▶ _Extract provided_:
While Rep. Obey would impose a temporary surcharge on people earning as little $30,000 annually, Senate Armed Services Committee Chairman Carl Levin proposes adding a new, higher tax bracket to pay for the wars. However, the latter admits that a recession may not be a good time to hike taxes-a sentiment widely shared on Capitol Hill.
Senator Bernie Sanders, an avowed socialist, argues: "If you're going to have a presence there [in Afghanistan], you just can't pass the bill on, as we did in Iraq, to our kids and our grandchildren. I think that's wrong. I think that's immoral." However, he has proposed no specific fiscal response.
Sen. Ben Nelson, the key swing vote for the $2 trillion Senate health-care bill, proposes issuing war bonds-that is, more debt. Doing so, he contends, would "reduce our dependence on foreign creditors and support for our service members and America's mission." Of course, in fiscal terms there is no difference between civilian bonds and war bonds. And the proposal mimics the "Patriot Savings Bonds" promoted by the Bush administration in 2001.
Some Democrats want the administration to lead. Rep. Mike Honda opines: "If the president intends to go in over our objections, he should have to bear the burden of asking for a tax to pay for it." The administration refuses to endorse either surtaxes or bonds, but plans on including the cost of the Afghan war, including the surge, in the 2010 budget. The Bush administration preferred to hide the cost of its conflicts by placing war spending in supplemental bills. Secretary of State Hillary Clinton explained: "The president is committed to making it fully accounted for."

▶ _Extracted entries_:
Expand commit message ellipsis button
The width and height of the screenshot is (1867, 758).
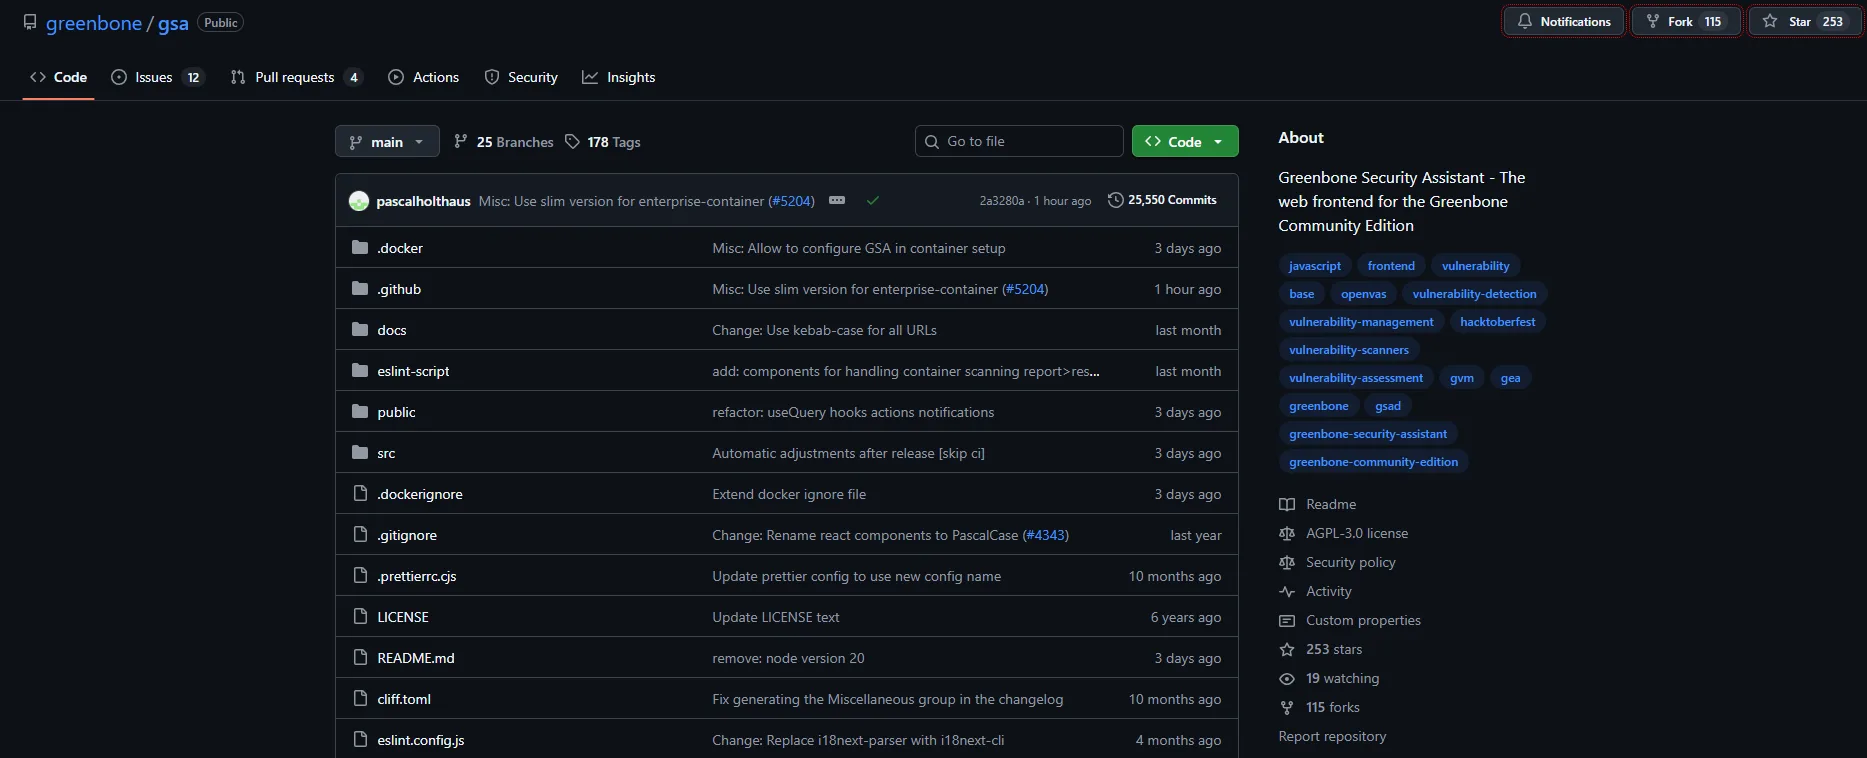pos(837,201)
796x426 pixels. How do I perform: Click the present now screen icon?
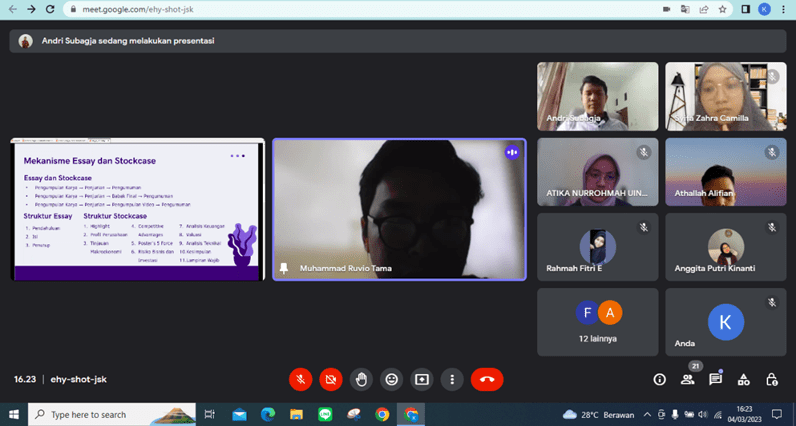click(422, 380)
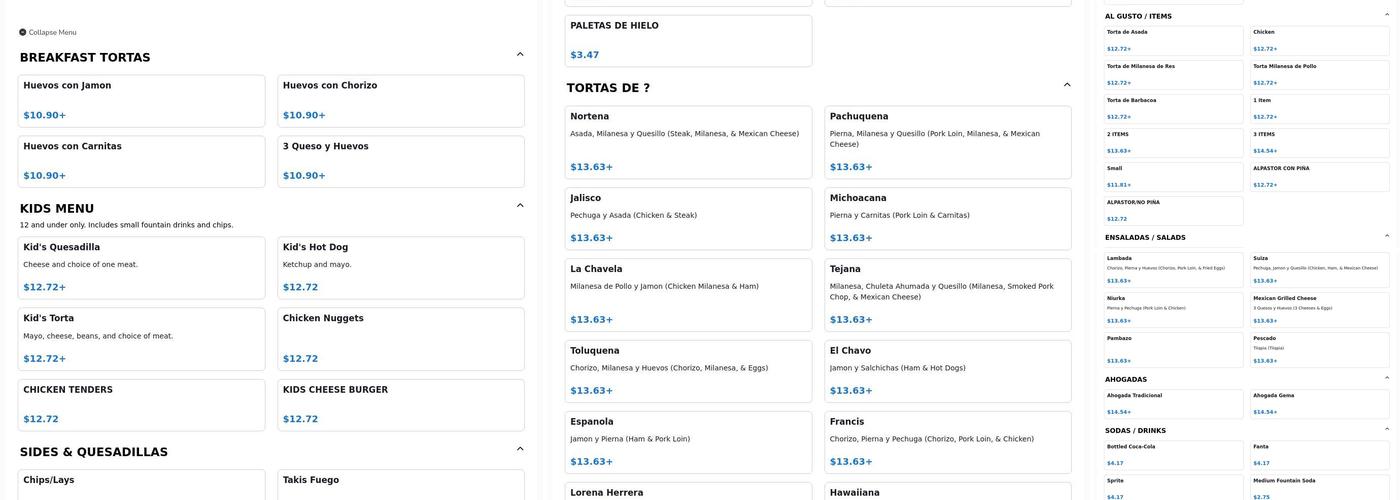Collapse the Ensaladas / Salads section

[1387, 236]
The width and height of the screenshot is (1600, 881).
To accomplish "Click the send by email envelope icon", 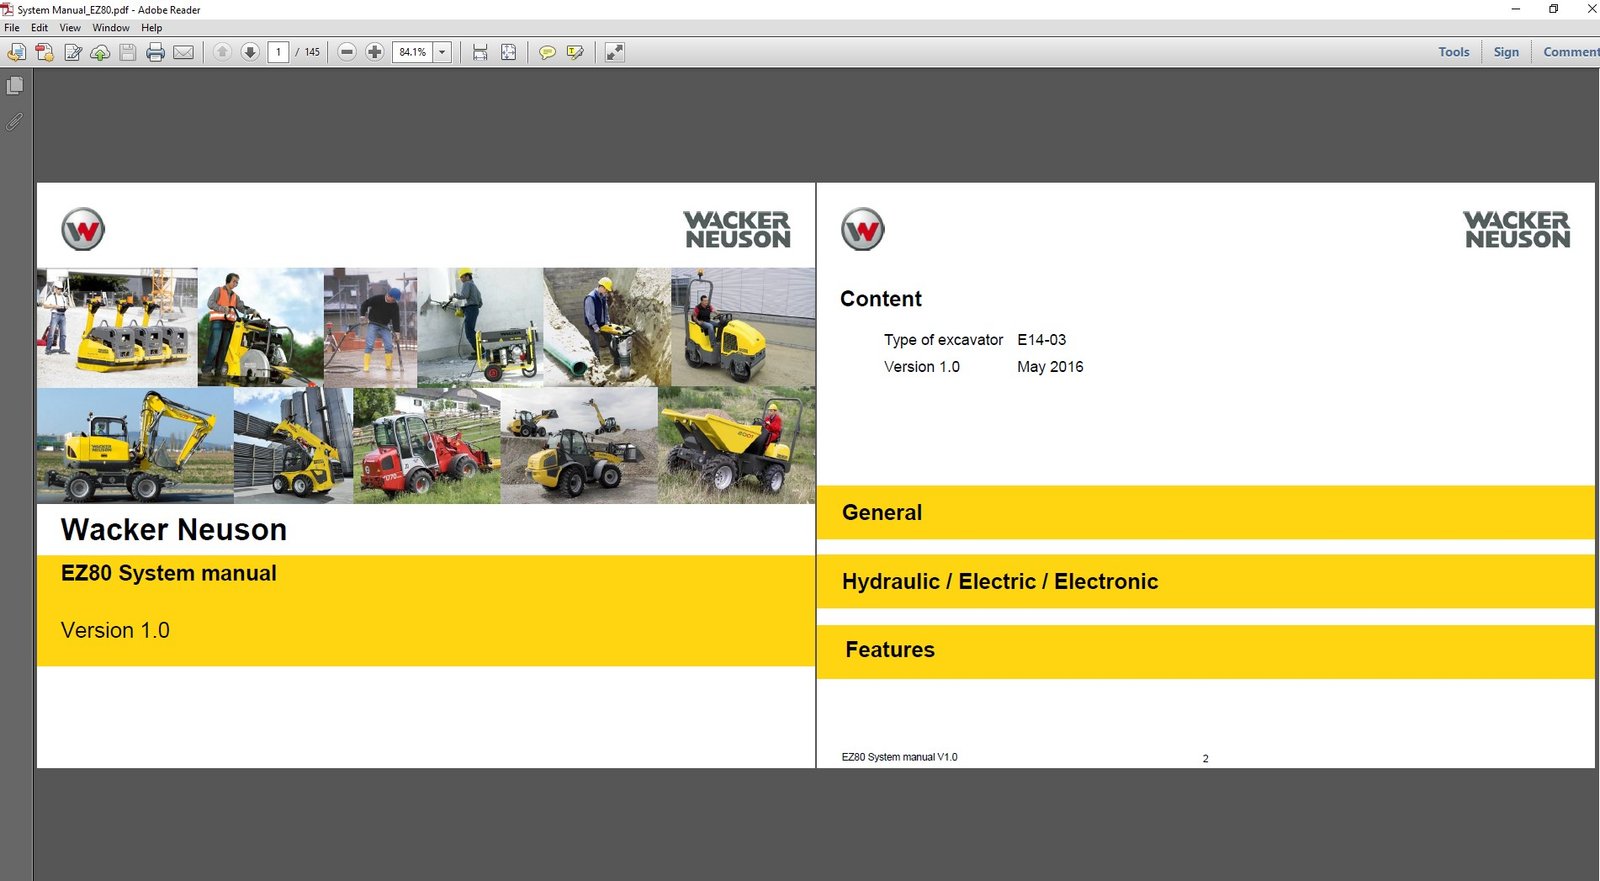I will [x=183, y=52].
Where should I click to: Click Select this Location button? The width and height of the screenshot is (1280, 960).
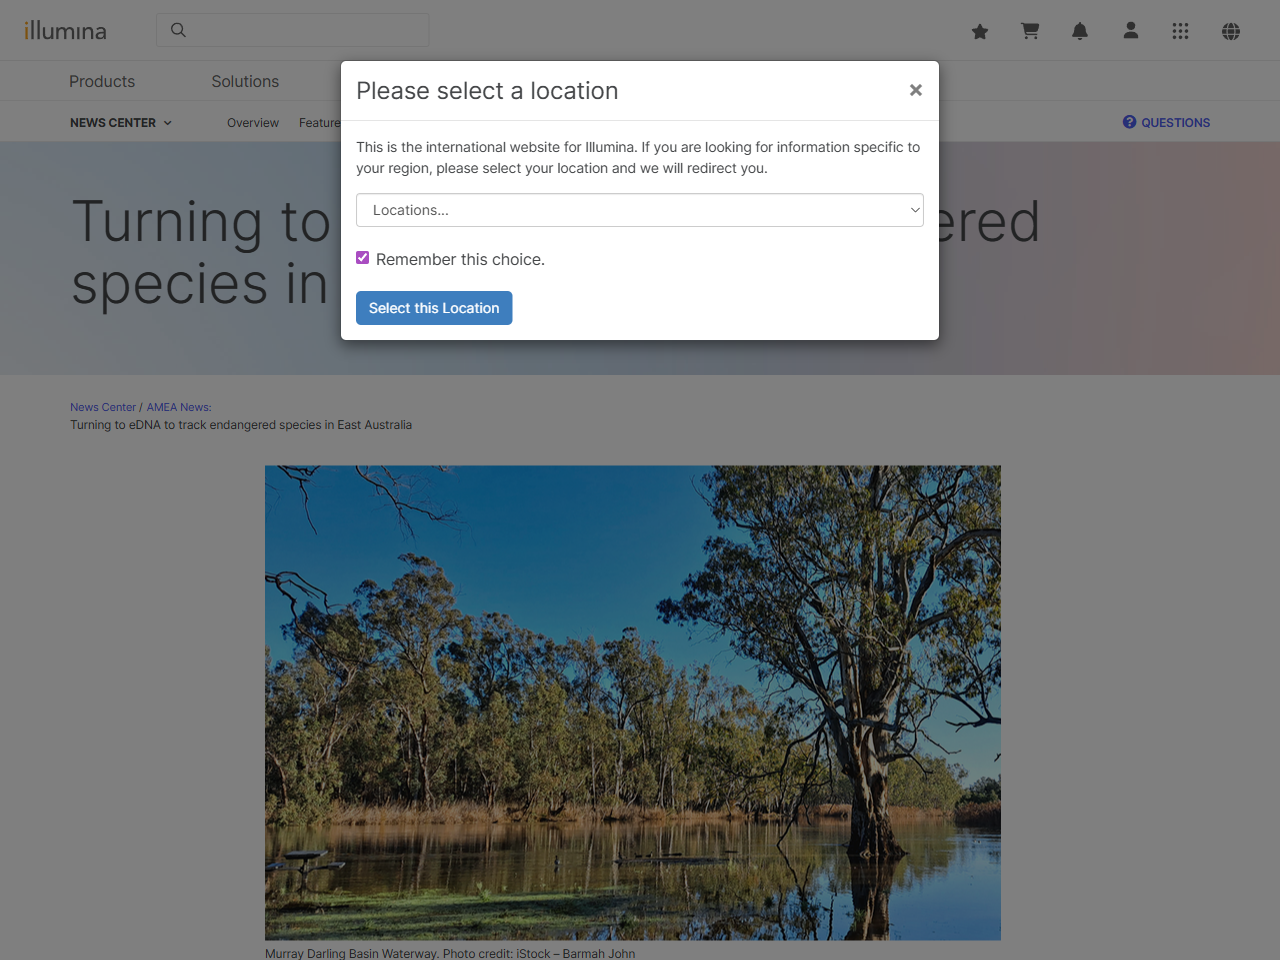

▶ _Assigned task 1_:
In the passage on paying for the wars, what does Sen. Ben Nelson propose?
▶ _Assigned task 2_:
Summarize the passage on paying for the wars in two sentences.

▶ _Exercise solution 1_:
He proposes issuing war bonds.

▶ _Exercise solution 2_:
Lawmakers have offered different ways to pay for the wars: Rep. Obey proposes a temporary surcharge, Sen. Carl Levin a new higher tax bracket, and Sen. Ben Nelson war bonds, while Sen. Bernie Sanders calls passing the bill to future generations immoral but offers no specific fiscal response. The administration will not endorse surtaxes or bonds, but it plans to include the cost of the Afghan war, including the surge, in the 2010 budget rather than hiding it in supplemental bills as the Bush administration did.